Time Frame: Cycle 1 Day 1 (coadministered with veliparib and carboplatin), and on Cycle 2 Day 1 (co-administered with carboplatin but in the absence of veliparib) at 55 minutes (5 minutes before the end of infusion) and 3, 5, 8, and 24 hours post-dose.

The area under the plasma concentration-time curve from 0 to the last measurable concentration (24 hours) of etoposide was estimated using using non-compartmental methods.

Phase 1: Terminal Phase Elimination Half-life (t1/2) of Etoposide With and Without Veliparib

Time Frame: Cycle 1 Day 1 (coadministered with veliparib and carboplatin), and on Cycle 2 Day 1 (co-administered with carboplatin but in the absence of veliparib) at 55 minutes (5 minutes before the end of infusion) and 3, 5, 8, and 24 hours post-dose.

The terminal half-life of etoposide was estimated using using non-compartmental methods.
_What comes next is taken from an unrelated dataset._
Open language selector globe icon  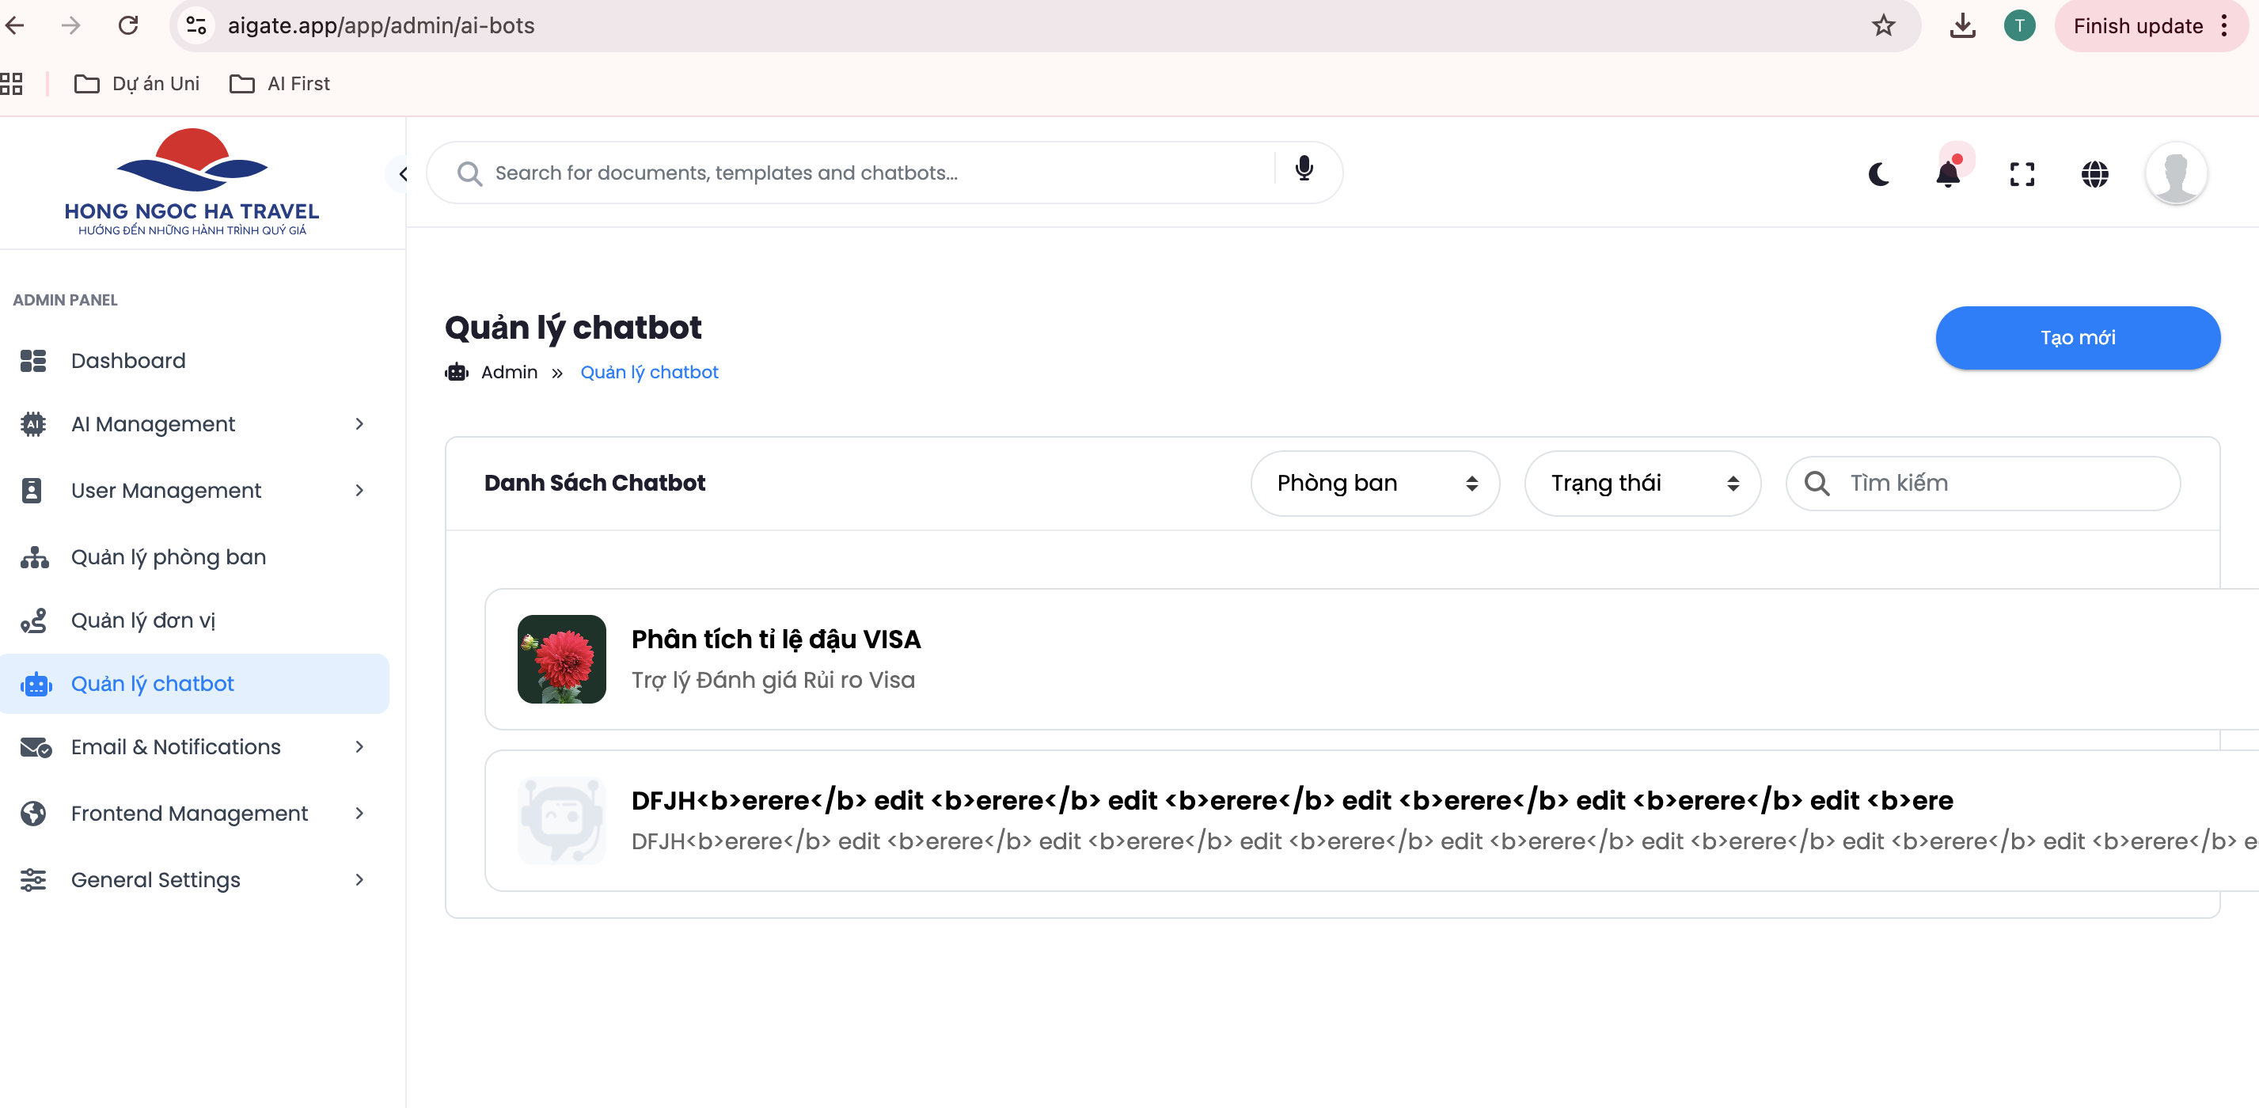click(x=2094, y=174)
Values reported represent the harmonic mean ± pseudo-standard deviation.

Phase 1: Dose-normalized Maximum Observed Plasma Concentration (Cmax) of Etoposide With and Without Veliparib

Time Frame: Cycle 1 Day 1 (coadministered with veliparib and carboplatin), and on Cycle 2 Day 1 (co-administered with carboplatin but in the absence of veliparib) at 55 minutes (5 minutes before the end of infusion) and 3, 5, 8, and 24 hours post-dose.

Etoposide plasma concentrations were determined using liquid chromatography with tandem mass spectrometric detection with a lower limit of quantitation 160 ng/mL. Dose normalized Cmax is calculated as Cmax / etoposide dose in mg/m².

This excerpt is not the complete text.